Diversity, evolution, and inheritance form the heart of modern biological thought. Modeling the complexity of biological systems has been a challenge of theoretical biology for over a century [25] and flourished with the evolution of data for describing biological diversity, most recently with the transformative development of high-throughput sequencing. However, most concepts and tools in ecology and population genetics for exploiting diversity data are still not adapted to high throughput data production. A better connection is needed: computational biodiversity.

Paradoxically, diversity emphasizes differences between biological objects, while modeling aims at unifying them under a common framework. This means that there is a limit beyond which some components of diversity cannot be mastered by modeling. We need efficient methods for recognizing patterns in diversity, and linking them to patterns in function. It is important to realize that diversity in function is not the same as coupling observed diversity with function.
......
### WORK REQUEST
Decide whether each statement agrees with the passage on computational biodiversity: (a) modeling the complexity of biological systems has challenged theoretical biology for more than a century; (b) most ecology and population genetics tools for diversity data are already adapted to high-throughput data production; (c) diversity in function is the same as coupling observed diversity with function. Answer yes or no for each, quoting the words of the passage that settle it.
......
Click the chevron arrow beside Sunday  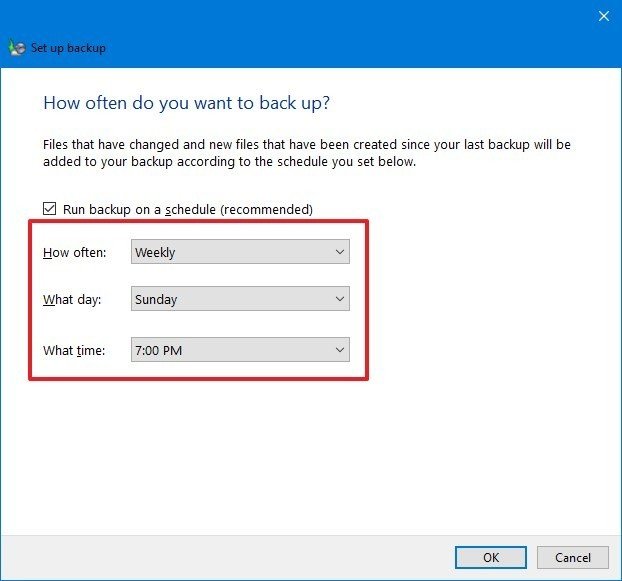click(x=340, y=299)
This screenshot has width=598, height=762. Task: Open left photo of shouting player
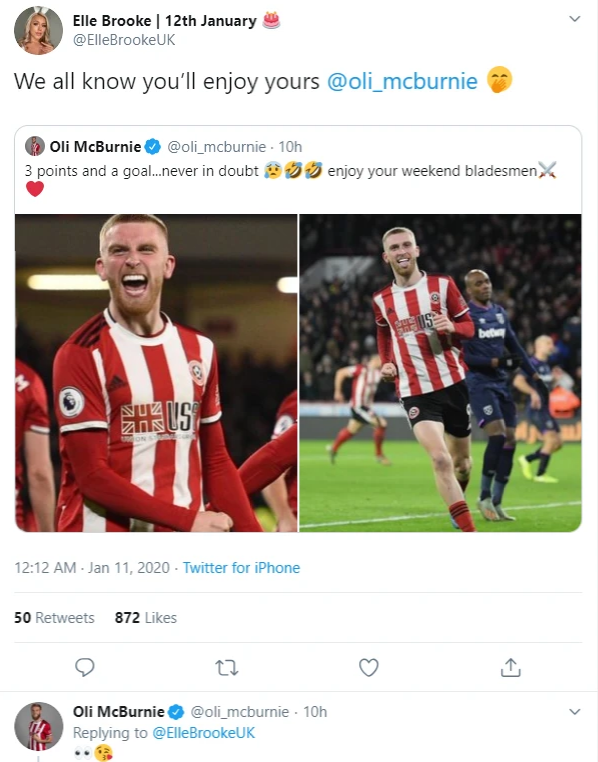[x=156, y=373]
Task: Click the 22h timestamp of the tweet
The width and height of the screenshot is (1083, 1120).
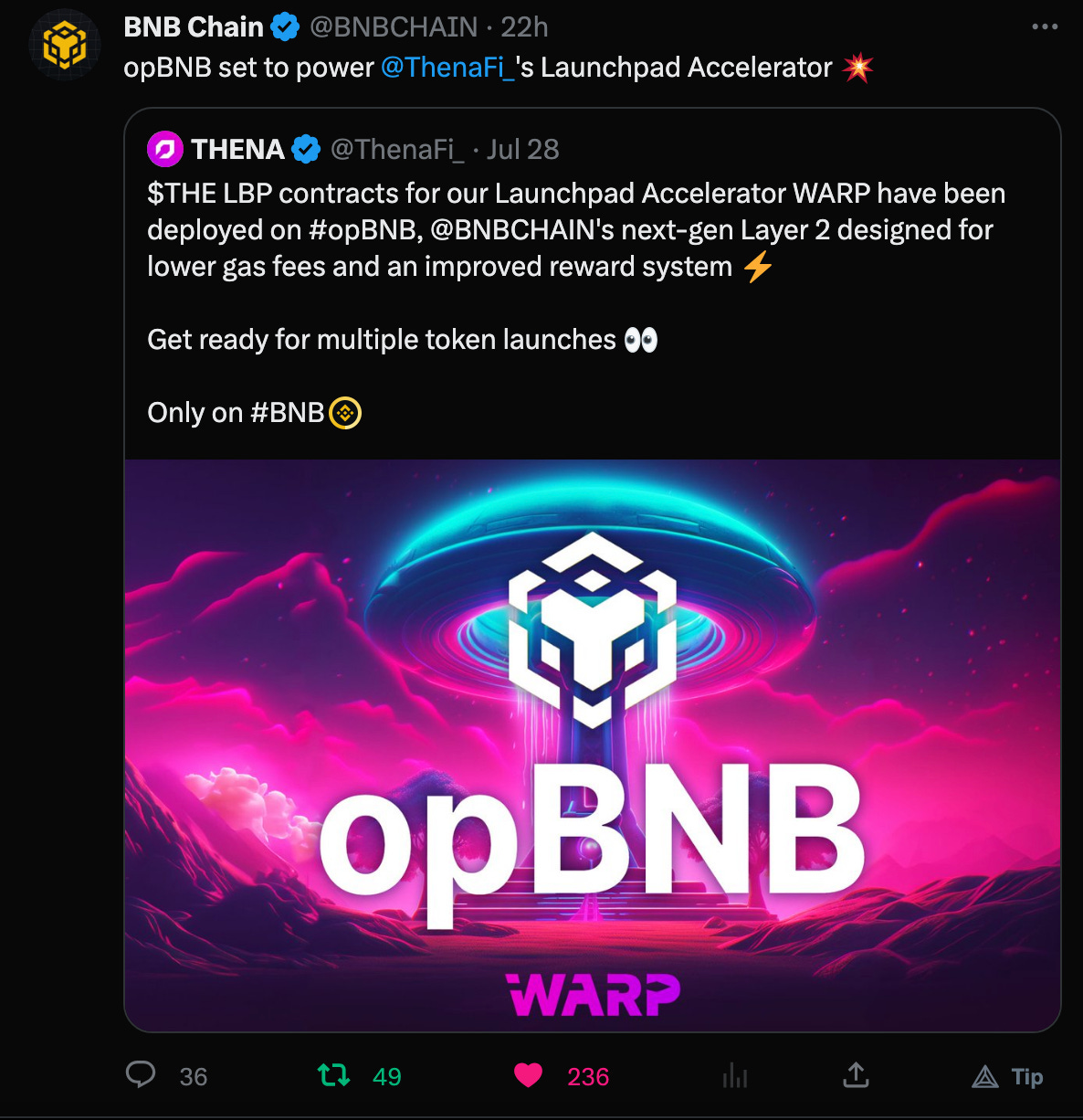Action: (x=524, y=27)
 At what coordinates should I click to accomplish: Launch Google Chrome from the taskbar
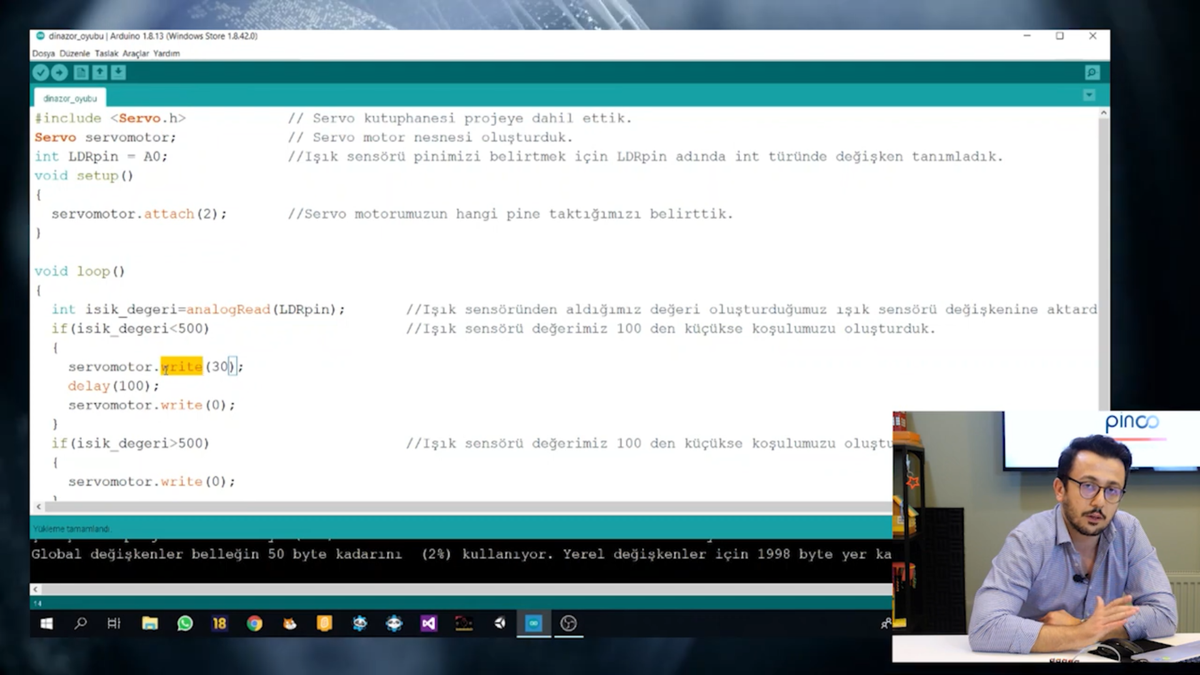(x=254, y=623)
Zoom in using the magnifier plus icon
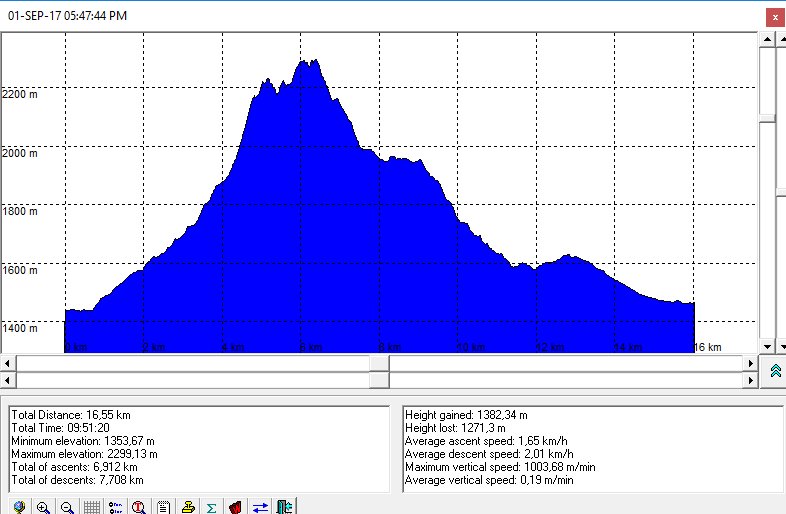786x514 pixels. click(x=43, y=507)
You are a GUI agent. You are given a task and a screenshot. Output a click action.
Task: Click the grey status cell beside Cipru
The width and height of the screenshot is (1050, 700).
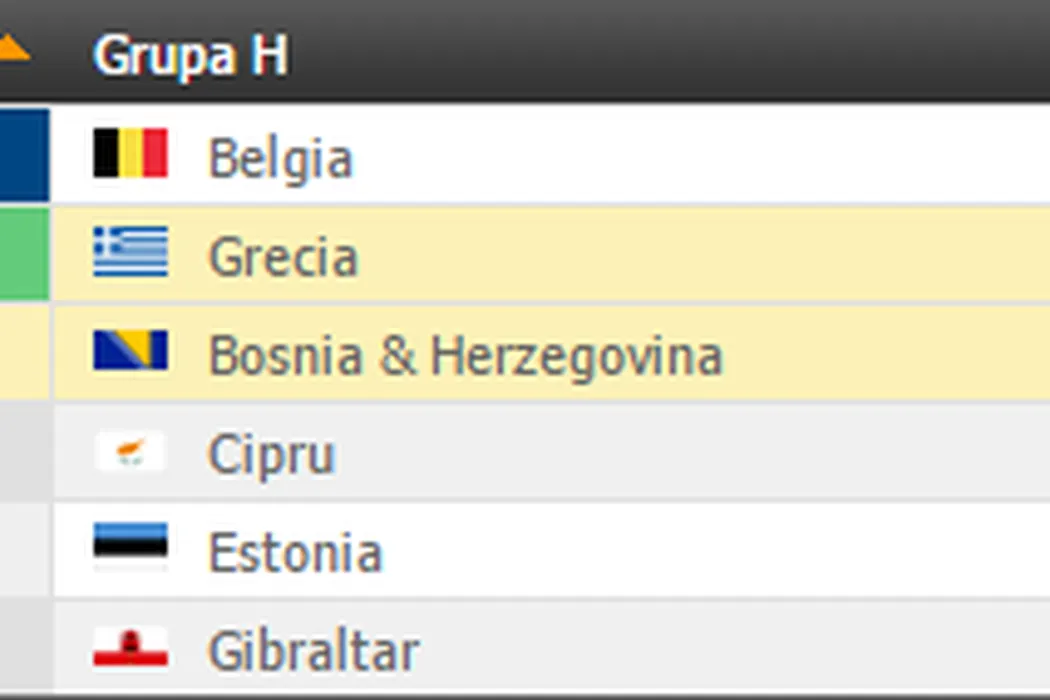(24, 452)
......
### TASK ANSWER
(a) Yes: "Modeling the complexity of biological systems has been a challenge of theoretical biology for over a century"
(b) No: "most concepts and tools in ecology and population genetics for exploiting diversity data are still not adapted to high throughput data production"
(c) No: "diversity in function is not the same as coupling observed diversity with function"